### TO DO
**a.** Answer these about the Docker question:
(i) Which image does the Dockerfile start FROM?
(ii) On which operating system does the build still work?
(iii) Besides cp and ls, which tool was tried?
**b.** Translate this sentence from the Docker question into Spanish: "Using ls instead of cp throws a similar file not found error, so it looks like Docker still knows about myApp.csproj but cannot see it since it has been removed."
**c.** Please carry the Docker question forward from its final sentence.
#### PASSAGE PROVIDED ####
Why is docker not completely deleting my file? - docker

I am trying to build using:
FROM mcr.microsoft.com/dotnet/core/sdk:2.1 AS builder
COPY pythonnet/src/ pythonnet/src
WORKDIR /pythonnet/src/runtime
RUN dotnet build -f netstandard2.0 -p:DefineConstants=\"MONO_LINUX\;XPLAT\;PYTHON3\;PYTHON37\;UCS4\;NETSTANDARD\" Python.Runtime.15.csproj
# copy myApp csproj and restore
COPY src/myApp/*.csproj /src/myApp/
WORKDIR /src/myApp
RUN dotnet restore
# now copy everything else as separate docker step
# (copy to staging folder, remove csproj, and copy down - so we don't overwrite project above)
WORKDIR /
COPY src/myApp/ ./staging/src/myApp
RUN rm ./staging/src/myApp/*.csproj \
&& cp -r ./staging/* ./ \
&& rm -rf ./staging
This was working fine, and in Windows 10 still does, but in CentOS 7 I get:
Step 10/40 : RUN rm ./staging/src/myApp/*.csproj && cp -r ./staging/* ./ && rm -rf ./staging
---> Running in 6b17ae0fae89
cp: cannot stat './staging/src/myApp/myApp.csproj': No such file or directory
Using ls instead of cp throws a similar file not found error, so it looks like Docker still knows about myApp.csproj but cannot see it since it has been removed.
Is there a way around this? I have tried using rsync but similar problems.
#### DATA ####
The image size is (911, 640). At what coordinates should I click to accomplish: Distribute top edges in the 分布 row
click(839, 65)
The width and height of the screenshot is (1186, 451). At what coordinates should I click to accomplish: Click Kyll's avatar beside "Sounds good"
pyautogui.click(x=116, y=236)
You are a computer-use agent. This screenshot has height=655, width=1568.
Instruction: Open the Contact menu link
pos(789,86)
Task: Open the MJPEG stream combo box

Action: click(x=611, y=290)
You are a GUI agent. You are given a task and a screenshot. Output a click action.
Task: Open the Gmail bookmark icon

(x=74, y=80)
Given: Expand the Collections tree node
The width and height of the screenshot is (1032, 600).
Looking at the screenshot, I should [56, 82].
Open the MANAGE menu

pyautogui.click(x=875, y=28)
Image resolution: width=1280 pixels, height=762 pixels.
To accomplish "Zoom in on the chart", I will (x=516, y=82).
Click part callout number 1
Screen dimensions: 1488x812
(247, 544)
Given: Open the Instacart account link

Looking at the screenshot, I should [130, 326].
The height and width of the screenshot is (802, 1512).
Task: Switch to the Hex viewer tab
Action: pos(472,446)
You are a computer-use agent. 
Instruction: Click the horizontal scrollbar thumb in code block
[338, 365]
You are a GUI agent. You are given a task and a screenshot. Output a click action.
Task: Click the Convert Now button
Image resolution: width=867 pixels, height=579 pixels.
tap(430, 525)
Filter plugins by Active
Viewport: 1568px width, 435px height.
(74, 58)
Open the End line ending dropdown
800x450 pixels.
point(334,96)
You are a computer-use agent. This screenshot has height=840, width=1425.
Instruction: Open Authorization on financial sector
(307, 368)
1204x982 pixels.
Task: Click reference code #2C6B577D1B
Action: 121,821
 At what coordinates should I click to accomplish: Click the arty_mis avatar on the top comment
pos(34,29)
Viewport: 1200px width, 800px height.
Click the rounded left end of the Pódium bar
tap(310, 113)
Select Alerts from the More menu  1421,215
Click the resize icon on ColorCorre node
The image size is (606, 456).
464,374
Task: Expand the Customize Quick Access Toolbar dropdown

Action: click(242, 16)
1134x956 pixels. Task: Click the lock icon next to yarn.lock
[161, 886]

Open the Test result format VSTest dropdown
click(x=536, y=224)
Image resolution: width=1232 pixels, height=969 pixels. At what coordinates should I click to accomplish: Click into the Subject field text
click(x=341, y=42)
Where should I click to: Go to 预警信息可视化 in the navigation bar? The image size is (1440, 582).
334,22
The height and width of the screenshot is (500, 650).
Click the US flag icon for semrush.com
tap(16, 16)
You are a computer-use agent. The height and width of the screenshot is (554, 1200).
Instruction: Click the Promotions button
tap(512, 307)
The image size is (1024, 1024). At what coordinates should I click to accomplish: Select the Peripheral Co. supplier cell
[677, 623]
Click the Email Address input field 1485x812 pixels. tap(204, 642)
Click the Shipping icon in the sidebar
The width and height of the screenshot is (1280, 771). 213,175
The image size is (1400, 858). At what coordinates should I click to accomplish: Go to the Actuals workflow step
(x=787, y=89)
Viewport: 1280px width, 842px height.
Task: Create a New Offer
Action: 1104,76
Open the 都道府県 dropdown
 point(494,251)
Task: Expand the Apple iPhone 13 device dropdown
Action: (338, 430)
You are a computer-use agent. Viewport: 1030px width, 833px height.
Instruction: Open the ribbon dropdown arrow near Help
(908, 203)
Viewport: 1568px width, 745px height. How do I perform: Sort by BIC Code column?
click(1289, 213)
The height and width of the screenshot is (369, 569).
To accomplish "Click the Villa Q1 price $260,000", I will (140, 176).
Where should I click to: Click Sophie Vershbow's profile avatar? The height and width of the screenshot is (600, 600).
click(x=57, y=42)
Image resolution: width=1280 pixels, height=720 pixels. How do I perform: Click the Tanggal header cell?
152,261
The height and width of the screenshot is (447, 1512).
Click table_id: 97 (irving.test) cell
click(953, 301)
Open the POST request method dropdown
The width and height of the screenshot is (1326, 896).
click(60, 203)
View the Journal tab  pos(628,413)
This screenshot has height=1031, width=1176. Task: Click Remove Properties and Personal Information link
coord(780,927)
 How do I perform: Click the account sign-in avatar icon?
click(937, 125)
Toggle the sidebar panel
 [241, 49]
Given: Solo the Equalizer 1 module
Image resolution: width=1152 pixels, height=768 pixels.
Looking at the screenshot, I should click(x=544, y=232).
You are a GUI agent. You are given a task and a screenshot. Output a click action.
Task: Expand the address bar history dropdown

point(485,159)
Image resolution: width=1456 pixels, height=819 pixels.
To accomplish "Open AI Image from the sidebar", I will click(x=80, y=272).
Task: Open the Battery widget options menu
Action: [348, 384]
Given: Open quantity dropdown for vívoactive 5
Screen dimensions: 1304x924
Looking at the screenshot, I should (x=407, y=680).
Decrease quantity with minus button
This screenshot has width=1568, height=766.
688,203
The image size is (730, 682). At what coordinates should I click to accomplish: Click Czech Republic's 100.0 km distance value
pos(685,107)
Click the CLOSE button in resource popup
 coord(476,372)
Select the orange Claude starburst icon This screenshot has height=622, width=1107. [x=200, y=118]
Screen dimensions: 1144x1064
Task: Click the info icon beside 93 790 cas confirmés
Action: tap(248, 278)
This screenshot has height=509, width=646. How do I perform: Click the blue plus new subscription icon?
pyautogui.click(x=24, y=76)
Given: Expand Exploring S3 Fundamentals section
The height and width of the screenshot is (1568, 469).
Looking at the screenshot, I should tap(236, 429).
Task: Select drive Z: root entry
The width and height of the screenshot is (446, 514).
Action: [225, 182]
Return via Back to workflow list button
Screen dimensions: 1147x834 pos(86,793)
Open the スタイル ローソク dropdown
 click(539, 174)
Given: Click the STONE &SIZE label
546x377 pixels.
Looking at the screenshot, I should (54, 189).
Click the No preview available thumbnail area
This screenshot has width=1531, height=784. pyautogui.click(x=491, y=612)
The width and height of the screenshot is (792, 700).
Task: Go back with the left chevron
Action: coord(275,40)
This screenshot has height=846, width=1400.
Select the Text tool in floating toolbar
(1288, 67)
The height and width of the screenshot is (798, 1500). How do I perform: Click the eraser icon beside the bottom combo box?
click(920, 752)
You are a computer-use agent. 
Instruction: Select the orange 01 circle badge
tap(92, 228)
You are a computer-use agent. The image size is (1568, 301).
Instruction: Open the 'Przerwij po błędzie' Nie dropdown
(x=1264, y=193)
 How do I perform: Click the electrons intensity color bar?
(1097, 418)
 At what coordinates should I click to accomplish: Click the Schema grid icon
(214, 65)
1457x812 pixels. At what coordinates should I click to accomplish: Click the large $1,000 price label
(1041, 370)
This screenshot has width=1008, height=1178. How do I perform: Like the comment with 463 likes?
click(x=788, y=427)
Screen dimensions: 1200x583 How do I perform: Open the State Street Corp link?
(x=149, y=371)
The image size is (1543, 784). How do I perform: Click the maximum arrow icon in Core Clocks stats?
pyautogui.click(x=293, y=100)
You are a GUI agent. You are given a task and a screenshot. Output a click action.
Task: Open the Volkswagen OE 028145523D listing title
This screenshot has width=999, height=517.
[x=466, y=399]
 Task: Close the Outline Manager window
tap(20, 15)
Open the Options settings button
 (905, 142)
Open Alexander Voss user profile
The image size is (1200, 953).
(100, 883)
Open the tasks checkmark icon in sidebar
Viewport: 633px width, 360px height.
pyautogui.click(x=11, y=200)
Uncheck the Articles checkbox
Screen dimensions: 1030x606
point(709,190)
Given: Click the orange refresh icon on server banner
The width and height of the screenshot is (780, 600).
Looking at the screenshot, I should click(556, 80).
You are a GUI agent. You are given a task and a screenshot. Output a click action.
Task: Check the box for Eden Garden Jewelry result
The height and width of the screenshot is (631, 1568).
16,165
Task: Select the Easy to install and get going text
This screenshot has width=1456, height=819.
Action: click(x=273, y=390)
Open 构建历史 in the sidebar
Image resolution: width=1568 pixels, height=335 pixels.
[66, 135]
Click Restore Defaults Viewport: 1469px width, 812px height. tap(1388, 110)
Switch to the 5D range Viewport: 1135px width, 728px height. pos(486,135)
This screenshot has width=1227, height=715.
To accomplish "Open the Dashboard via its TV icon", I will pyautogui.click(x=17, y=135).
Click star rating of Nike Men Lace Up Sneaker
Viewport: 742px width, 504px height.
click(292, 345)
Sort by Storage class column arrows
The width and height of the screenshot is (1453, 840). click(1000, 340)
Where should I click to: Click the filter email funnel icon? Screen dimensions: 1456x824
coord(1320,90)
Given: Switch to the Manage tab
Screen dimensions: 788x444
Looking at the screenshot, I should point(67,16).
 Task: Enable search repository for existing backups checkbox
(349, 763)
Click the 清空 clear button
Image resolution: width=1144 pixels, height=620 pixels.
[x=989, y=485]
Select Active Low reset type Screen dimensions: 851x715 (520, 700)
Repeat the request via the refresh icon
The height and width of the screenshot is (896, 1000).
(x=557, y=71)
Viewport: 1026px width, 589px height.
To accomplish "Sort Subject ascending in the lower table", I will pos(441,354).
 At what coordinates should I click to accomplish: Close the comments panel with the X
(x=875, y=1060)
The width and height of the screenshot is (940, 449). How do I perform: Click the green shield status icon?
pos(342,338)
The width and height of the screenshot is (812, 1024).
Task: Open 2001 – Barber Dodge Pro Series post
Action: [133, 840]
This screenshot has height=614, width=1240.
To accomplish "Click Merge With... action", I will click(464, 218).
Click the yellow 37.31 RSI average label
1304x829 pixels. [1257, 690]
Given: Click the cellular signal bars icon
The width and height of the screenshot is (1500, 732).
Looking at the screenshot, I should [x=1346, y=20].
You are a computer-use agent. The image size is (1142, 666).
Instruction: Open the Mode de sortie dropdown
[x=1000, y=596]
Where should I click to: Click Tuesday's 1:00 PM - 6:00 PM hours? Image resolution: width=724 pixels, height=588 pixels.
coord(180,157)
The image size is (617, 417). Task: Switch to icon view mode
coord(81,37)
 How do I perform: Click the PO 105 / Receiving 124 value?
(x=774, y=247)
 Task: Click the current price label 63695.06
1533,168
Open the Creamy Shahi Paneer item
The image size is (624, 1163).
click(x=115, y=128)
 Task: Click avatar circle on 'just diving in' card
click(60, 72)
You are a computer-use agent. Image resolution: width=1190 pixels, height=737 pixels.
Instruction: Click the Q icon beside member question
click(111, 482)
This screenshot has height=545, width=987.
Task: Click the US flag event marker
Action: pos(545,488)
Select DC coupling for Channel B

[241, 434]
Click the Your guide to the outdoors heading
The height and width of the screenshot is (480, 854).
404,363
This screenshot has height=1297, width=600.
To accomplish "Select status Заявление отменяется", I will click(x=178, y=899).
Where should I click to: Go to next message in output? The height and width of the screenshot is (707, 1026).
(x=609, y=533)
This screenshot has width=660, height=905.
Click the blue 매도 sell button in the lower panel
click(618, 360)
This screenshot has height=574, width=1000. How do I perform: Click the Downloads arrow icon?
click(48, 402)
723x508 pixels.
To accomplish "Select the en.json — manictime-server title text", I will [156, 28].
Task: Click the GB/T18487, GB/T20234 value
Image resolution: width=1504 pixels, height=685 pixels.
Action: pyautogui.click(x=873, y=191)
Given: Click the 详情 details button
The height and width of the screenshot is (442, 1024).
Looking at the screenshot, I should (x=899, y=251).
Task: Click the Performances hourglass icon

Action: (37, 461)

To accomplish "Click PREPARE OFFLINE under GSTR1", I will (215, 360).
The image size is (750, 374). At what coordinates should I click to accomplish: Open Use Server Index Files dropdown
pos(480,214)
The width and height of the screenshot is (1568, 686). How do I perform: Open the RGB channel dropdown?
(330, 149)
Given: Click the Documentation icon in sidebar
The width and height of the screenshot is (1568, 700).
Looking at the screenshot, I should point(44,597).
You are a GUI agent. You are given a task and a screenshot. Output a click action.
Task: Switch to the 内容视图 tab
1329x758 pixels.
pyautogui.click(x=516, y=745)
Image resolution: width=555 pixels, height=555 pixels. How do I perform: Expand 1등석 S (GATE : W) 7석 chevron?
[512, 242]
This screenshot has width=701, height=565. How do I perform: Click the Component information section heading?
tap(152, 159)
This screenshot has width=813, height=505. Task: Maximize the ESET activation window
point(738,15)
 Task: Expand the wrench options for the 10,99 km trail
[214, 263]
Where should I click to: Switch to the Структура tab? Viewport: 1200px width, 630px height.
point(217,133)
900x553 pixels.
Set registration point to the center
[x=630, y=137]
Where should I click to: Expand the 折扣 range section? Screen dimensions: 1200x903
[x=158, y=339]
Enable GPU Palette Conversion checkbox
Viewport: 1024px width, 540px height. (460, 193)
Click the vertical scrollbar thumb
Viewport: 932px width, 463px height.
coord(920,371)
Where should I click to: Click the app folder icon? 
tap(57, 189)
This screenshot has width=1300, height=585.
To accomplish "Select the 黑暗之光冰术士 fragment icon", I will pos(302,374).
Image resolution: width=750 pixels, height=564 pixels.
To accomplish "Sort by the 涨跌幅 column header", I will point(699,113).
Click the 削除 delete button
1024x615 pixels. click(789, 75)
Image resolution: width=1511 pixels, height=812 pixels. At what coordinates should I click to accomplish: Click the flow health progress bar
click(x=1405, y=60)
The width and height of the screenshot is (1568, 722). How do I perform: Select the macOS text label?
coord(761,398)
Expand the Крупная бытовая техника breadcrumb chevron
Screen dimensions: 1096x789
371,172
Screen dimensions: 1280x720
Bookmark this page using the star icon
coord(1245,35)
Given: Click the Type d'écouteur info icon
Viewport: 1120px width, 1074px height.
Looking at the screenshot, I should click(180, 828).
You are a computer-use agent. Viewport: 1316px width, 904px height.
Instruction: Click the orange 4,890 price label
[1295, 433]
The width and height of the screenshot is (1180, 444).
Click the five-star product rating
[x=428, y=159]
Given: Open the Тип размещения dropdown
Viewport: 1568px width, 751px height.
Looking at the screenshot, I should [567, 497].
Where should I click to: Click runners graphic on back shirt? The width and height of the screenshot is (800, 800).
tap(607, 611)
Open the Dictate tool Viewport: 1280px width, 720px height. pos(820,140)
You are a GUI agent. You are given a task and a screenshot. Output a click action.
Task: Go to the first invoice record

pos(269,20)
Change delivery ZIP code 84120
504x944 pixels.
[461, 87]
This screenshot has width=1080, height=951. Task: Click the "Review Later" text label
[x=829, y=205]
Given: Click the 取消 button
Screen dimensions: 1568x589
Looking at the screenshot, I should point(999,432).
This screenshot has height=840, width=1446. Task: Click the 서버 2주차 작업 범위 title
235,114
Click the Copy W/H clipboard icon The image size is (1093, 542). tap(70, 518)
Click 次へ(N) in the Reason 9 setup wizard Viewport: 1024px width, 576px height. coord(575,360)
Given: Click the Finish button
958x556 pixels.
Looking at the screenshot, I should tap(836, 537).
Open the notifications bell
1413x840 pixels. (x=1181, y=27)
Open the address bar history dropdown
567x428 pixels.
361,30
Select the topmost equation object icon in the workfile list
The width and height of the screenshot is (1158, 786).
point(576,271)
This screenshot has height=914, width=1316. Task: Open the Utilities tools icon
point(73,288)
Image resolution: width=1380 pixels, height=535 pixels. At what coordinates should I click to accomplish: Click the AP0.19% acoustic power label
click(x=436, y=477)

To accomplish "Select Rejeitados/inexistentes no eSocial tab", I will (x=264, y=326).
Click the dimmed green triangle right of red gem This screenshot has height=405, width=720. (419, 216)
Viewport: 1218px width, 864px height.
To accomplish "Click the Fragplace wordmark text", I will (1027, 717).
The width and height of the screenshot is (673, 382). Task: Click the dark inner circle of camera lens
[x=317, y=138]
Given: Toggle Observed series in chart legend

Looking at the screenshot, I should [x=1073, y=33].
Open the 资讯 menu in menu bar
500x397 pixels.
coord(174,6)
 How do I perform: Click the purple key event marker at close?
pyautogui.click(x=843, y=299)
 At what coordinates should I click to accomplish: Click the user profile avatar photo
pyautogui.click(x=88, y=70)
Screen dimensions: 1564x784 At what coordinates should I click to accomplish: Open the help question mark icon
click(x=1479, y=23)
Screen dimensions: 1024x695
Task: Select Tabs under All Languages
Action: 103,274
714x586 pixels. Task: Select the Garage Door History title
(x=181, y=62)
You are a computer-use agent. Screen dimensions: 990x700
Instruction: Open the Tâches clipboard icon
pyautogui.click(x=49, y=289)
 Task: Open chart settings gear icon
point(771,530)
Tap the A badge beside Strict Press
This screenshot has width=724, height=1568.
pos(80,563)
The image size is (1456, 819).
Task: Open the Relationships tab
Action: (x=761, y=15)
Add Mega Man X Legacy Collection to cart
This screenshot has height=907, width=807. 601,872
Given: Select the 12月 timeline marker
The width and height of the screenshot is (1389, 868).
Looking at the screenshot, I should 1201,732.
####
### TASK RESULTS
**a.**
(i) mcr.microsoft.com/dotnet/core/sdk:2.1
(ii) Windows 10
(iii) rsync

**b.** Usar ls en lugar de cp arroja un error similar de archivo no encontrado, así que parece que Docker todavía sabe de myApp.csproj pero no puede verlo, ya que se ha eliminado.

**c.**
I simply ignored the issue by tacking on ;exit 0 on the offending lines. Not great, but does the job.
EDIT: This worked for me as I cannot upgrade the version of CemtOS. If you can, check out Alexander Block's answer.

I don't know specifically how to solve this problem as there's a lot of context in the filesystem that you haven't (and probably can't) share with us.
My suggestion on a strategy is that you:
comment out all lines from the failing one 'til the end of the Dockerfile
build the partial image
docker exec -it [image] bash to jump into the image
poke around and figure out what's going wrong
repeat 1-4 until things work as expected
It's not as fun as a perfectly insightful answer of course but this is a relentlessly effective algorithm even if it's tedious and annoying.
EDIT
My wild guess is that somehow, someway the linux machine doesn't have the file where it's expected for some reason and so it doesn't get copied into the image at all and that's why the docker build process can't find it. But there's no way to know without debugging the build process.

cp -r will stop and fail with that cannot stat <file> message whenever the source is a symbolic link and the target of the link does not exist. It will not copy links to non-existent files.
So my guess is that after you run COPY src/myApp/ ./staging/src/myApp your file ./staging/src/myApp/myApp.csproj is a symbolic link to a non-existent file. Why the following RUN rm ./staging/src/*.csproj doesn't remove it and stays silent about that, I don't know the answer to that.
To help demonstrate my theory, see below showing cp failing on a symlink on Centos 7.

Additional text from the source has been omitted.